─── THE INPUT
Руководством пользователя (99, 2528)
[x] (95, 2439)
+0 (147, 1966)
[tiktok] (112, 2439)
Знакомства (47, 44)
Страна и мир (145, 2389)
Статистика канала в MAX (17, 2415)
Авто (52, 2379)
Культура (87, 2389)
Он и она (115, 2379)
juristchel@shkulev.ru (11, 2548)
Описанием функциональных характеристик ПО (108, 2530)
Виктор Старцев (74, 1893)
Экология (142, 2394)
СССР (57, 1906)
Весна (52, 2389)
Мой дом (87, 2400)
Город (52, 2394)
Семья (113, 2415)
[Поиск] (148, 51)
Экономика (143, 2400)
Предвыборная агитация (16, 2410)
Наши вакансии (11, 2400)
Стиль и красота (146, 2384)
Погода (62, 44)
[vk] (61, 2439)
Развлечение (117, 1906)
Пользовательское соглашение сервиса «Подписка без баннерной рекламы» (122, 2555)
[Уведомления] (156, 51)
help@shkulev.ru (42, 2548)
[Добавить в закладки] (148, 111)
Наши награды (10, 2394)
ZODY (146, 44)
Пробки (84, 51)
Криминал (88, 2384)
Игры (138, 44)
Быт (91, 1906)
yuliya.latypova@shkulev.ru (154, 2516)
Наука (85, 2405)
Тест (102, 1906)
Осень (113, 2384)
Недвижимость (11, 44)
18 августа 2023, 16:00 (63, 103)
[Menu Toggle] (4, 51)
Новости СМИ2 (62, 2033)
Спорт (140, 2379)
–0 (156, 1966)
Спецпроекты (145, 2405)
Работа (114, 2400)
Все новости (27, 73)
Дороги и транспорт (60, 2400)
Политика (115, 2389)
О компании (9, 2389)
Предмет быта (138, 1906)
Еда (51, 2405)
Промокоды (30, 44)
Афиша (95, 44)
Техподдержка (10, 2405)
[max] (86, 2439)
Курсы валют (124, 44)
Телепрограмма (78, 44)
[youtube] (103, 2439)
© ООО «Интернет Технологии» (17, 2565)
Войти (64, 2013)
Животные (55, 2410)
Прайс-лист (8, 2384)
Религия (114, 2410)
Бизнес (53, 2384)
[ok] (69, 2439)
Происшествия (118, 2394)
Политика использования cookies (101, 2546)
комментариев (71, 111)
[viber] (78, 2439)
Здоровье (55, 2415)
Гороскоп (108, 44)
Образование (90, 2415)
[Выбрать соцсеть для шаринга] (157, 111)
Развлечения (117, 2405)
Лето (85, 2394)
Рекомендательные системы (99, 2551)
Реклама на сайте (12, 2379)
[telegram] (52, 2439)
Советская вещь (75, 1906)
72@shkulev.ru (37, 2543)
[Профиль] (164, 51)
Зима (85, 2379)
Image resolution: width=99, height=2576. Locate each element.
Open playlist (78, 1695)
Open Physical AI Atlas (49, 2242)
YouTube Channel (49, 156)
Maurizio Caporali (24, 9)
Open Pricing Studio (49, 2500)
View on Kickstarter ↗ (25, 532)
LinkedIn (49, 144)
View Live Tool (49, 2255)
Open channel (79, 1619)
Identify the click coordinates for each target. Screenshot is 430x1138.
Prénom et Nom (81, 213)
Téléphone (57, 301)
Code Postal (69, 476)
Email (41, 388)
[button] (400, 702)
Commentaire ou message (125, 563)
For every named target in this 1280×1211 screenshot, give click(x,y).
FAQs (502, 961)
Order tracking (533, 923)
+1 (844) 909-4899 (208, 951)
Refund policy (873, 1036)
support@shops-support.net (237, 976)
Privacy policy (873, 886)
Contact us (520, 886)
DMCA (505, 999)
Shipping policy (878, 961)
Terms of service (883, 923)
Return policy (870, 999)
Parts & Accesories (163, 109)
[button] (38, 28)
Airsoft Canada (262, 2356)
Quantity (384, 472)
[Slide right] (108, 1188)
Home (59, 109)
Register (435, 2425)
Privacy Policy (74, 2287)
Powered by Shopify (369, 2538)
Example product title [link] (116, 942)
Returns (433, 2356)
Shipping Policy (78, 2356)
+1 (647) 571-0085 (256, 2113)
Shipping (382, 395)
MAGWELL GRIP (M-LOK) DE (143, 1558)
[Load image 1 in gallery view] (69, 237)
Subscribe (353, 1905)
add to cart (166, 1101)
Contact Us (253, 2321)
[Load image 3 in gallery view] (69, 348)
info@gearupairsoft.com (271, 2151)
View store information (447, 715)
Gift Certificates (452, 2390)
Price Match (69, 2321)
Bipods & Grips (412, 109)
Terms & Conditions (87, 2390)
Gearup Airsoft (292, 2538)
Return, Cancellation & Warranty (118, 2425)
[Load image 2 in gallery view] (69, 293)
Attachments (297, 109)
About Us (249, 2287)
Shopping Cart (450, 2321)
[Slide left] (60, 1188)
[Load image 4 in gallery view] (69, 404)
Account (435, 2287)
──────
● **PROBLEM**
Return a copy of each line in the entries that carries the string "Load".

● **EXERCISE RESULT**
[Load image 1 in gallery view] (69, 237)
[Load image 3 in gallery view] (69, 348)
[Load image 2 in gallery view] (69, 293)
[Load image 4 in gallery view] (69, 404)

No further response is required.